We’ve tried to think of as many different environments in our show homes as possible, because we don’t really know how people are going to use them. We’ve taken as much feedback as we can from our units, and just got a sense of what needs to stay the same, what we can introduce? So you will still see banks of desks with docking stations, and screens.
So you can book a desk, or if you’re pretty much on-site the whole time have your own allocated desk. So that will look familiar and very much the same. But you will start to see more open plan meeting spaces. So tables, where you can just grab some time with colleagues and have a chat. There’ll be quiet zones so that you’re not disrupted, or the noise levels get too much. So you’ll find some soft seating, often enclosed in screens.
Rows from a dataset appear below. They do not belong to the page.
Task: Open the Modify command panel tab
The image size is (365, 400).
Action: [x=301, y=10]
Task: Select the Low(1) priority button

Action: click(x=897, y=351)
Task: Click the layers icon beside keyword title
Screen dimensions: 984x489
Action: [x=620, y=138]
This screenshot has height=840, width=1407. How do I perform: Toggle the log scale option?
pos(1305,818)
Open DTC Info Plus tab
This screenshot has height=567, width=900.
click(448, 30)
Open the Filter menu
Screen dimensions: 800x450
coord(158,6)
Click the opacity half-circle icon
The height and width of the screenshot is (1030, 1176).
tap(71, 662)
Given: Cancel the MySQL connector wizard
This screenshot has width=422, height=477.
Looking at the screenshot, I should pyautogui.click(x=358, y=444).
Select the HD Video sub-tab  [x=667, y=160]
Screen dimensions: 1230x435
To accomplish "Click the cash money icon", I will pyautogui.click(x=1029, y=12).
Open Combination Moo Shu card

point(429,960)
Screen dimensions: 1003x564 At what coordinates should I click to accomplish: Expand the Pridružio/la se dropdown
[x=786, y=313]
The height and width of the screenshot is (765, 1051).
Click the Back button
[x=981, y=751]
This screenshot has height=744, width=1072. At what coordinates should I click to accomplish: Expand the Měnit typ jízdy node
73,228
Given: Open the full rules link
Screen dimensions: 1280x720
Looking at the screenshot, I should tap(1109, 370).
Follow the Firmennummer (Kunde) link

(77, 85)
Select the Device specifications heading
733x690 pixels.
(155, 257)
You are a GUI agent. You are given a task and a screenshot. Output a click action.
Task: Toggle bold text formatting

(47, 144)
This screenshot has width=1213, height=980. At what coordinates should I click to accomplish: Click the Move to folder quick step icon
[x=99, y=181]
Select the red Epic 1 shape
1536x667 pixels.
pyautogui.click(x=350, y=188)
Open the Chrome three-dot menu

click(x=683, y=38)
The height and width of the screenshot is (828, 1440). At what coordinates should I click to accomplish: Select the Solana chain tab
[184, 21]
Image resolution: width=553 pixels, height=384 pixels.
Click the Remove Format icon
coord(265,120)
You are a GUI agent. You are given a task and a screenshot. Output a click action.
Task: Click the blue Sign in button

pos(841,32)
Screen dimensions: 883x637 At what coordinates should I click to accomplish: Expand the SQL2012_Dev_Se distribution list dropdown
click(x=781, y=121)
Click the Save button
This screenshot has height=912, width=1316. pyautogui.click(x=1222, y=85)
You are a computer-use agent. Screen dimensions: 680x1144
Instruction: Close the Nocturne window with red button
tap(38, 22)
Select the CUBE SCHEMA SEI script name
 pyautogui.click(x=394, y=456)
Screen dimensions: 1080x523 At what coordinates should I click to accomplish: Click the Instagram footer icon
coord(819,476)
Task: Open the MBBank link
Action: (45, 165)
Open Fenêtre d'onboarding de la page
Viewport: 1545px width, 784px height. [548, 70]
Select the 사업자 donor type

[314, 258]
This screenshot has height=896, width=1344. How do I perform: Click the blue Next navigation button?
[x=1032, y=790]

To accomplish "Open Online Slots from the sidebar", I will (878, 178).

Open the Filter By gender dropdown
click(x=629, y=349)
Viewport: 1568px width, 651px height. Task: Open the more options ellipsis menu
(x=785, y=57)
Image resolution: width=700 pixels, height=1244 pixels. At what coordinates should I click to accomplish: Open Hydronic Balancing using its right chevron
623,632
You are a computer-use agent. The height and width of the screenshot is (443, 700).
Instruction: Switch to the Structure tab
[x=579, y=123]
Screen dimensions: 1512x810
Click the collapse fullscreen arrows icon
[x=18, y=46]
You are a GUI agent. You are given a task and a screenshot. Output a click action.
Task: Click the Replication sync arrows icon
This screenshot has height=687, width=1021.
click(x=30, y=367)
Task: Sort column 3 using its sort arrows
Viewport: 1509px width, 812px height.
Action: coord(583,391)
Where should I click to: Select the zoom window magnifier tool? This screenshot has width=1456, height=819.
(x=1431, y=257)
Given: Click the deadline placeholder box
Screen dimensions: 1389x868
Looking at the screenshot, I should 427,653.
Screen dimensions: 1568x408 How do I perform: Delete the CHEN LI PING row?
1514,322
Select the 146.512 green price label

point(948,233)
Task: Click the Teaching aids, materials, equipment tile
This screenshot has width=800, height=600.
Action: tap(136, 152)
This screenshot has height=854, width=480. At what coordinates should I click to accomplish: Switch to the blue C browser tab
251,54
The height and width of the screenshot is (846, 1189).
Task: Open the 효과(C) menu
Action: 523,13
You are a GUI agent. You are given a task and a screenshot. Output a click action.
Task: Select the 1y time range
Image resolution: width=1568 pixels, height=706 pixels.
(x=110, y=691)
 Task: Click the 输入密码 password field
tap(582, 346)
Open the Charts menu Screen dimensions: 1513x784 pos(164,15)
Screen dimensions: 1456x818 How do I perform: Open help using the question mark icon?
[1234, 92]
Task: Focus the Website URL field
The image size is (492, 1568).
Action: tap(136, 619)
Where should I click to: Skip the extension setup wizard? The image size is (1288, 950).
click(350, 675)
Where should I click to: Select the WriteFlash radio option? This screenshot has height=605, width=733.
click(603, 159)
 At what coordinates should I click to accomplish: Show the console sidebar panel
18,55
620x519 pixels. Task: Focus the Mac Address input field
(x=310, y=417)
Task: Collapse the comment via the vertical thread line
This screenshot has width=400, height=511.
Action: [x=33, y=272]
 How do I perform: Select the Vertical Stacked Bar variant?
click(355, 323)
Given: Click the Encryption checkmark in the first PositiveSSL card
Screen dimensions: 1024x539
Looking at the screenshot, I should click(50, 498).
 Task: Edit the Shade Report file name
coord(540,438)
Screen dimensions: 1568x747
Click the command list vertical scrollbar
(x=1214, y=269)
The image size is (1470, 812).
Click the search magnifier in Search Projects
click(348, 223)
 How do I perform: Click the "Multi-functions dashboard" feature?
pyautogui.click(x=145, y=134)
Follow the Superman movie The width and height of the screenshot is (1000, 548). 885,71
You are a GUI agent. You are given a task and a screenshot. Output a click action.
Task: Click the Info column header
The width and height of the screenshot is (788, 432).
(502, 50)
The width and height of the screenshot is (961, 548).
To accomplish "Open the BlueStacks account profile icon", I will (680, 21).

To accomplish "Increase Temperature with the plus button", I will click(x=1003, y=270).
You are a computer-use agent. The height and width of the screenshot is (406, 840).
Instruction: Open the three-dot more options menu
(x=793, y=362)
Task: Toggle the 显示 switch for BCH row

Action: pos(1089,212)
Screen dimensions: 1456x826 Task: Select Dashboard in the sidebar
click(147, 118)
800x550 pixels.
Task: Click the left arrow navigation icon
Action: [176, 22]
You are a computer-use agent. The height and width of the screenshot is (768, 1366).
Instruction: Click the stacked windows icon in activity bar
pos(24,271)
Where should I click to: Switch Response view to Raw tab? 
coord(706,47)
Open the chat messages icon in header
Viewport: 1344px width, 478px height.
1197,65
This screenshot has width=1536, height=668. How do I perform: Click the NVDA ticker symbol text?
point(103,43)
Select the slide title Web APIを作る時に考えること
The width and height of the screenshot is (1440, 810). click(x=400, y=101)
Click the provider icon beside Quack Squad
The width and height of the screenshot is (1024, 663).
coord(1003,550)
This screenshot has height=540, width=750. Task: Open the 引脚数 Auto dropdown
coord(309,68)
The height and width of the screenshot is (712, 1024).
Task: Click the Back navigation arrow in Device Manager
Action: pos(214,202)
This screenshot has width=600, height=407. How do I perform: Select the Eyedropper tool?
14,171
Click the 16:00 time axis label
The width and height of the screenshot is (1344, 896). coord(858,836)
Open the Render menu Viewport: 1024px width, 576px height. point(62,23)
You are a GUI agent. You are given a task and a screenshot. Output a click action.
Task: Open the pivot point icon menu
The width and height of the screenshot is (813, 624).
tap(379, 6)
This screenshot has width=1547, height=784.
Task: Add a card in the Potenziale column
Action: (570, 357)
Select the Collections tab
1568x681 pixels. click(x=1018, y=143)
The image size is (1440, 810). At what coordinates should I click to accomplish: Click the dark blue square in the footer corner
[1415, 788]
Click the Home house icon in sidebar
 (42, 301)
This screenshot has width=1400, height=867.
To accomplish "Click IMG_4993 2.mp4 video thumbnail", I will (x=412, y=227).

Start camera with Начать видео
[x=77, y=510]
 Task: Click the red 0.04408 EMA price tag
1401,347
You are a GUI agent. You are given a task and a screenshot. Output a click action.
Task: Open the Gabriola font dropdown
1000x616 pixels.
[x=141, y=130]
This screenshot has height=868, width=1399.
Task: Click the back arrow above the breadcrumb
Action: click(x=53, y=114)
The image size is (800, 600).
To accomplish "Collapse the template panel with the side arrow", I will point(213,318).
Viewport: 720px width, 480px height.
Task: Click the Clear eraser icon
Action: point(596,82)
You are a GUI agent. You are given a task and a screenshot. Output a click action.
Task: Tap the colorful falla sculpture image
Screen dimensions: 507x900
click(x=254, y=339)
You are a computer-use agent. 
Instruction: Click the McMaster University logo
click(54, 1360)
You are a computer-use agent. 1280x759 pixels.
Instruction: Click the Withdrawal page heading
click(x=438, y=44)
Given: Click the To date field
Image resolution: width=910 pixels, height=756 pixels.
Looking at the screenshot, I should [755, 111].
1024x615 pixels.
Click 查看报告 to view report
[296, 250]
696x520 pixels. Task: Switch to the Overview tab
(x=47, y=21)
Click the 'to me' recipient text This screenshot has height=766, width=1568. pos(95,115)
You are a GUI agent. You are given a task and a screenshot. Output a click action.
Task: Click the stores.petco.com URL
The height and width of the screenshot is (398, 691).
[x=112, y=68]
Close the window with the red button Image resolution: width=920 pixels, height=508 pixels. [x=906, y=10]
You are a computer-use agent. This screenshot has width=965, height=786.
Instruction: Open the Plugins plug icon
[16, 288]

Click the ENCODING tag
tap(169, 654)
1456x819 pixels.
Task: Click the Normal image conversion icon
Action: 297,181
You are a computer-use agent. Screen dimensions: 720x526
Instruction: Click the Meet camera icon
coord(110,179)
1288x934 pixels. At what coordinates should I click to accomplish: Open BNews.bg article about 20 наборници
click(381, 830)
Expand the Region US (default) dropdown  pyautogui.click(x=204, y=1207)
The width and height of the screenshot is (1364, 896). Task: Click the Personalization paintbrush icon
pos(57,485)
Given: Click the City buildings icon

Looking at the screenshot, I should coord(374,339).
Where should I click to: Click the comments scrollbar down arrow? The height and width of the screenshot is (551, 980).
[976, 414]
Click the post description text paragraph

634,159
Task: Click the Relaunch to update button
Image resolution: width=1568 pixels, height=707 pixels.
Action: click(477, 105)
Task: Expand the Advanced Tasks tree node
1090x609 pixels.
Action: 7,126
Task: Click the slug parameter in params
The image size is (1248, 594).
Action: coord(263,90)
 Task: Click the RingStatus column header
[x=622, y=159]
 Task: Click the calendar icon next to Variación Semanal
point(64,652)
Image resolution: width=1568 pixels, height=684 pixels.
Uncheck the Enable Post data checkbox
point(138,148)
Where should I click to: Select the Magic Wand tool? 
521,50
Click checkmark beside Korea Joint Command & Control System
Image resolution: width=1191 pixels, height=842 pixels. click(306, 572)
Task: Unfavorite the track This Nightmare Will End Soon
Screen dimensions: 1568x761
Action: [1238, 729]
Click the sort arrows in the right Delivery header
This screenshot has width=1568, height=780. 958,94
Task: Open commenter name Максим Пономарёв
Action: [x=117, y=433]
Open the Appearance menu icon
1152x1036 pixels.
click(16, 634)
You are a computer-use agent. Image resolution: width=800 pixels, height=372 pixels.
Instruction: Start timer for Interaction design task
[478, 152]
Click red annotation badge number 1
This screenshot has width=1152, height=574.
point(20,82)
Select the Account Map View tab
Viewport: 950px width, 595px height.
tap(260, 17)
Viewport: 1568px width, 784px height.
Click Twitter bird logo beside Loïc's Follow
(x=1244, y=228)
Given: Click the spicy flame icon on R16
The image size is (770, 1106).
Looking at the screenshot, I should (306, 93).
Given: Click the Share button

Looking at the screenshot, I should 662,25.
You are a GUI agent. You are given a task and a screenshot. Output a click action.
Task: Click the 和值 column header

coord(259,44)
You might find something that’s a bit of a hybrid between a standard desk and just somewhere where you can sit, think, do a little bit of typing on your laptop, whatever you might want to do. And then there are almost meditation booths, where you can have some really quiet time just to gather your thoughts, take that quiet moment. There are rooms where you can go where there’s beanbags and comfy seating if you just need to chill out for a little bit, meditate, think.
If you’ve got a particular issue that you’re working through and you don’t need to be around other people, there were all sorts of different spaces that we will build, and hopefully, will improve people’s experiences of being on-site. But the only way we’ll know what works, is if people come and use them, and tell us, and change the spaces and make it work for them.
One of the things I’ve enjoyed most about coming back and spending time with people, is it gets the creative juices flowing in ways you can’t do with just a screen. We tried various techniques. We had an experiment with Miro, for example. Kanban boards, which work pretty well online. But actually, the good old-fashioned whiteboard, or durable walls or things where you can just put your thoughts down and play around with them, and people can add to it, that just shows what we’ve missed.
And even with some of those online tools and having run various strategy or planning sessions online, you’ve got good outputs, but we’ve got more done in one afternoon with a whiteboard and a group of people and lots of caffeine, that helped a lot, just simply to connect in ways that we didn’t previously. The iteration of ideas, the development of ideas, and just setting things out in a logical sequence. Maybe it’s just the way my brain works, but everyone seemed to get a real buzz out of it. So that’s something we’re looking to explore again, building those creative spaces, not just to work, but to really be creative again.